The question is whether Romania will help shape the future European defence ecosystem or watch it develop elsewhere.
This opportunity sits within a broader context of deepening UK–Romania defence cooperation. Recent government and NATO initiatives have intensified collaboration — from joint air-policing and training programmes to wider interoperability efforts across the Alliance. These developments give the bilateral relationship renewed strategic relevance and provide a practical foundation for the industrial partnerships explored in the report.
For UK companies, the report identifies several natural points of alignment where British capabilities match Romania’s evolving needs. The country’s modernisation spans air, land, maritime, communications and emerging technology domains, generating opportunities for UK strengths in system integration, secure communications, satellite-enabled services, training and simulation, strategic advisory work and advanced dual-use technologies. But the message is consistent: success depends on early engagement, sustained presence, credible local partnerships and a genuine understanding of Romania’s institutional landscape.

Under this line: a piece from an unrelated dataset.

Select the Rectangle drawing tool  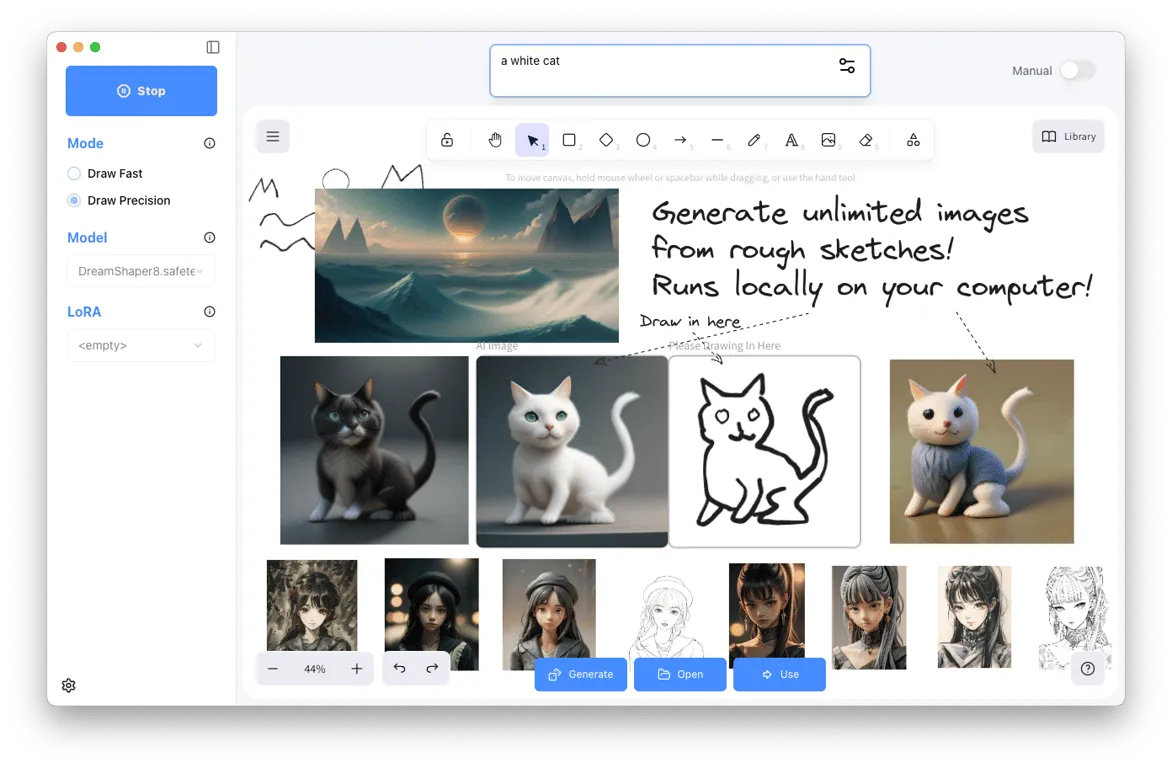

UK/Romania Business — the organisation behind the report — sits at the centre of this effort. Its mission is to deepen bilateral engagement across government, industry and the innovation community, and to help UK companies understand the potential of one of Europe’s most strategically positioned emerging markets. Through analysis, dialogue and practical collaboration, it aims to ensure that Romania’s growing strategic relevance is met with informed and consistent UK engagement.
As Europe confronts a rapidly shifting security landscape, the stakes could not be clearer. Romania has the need, ambition and talent. The United Kingdom has experience, capabilities and a long-standing alliance. If both sides seize the moment, the partnership has the potential to shape the future of defence innovation and industrial cooperation in the region.
Opportunities of this scale do not come often. In the current strategic climate, neither country can afford to let this one pass.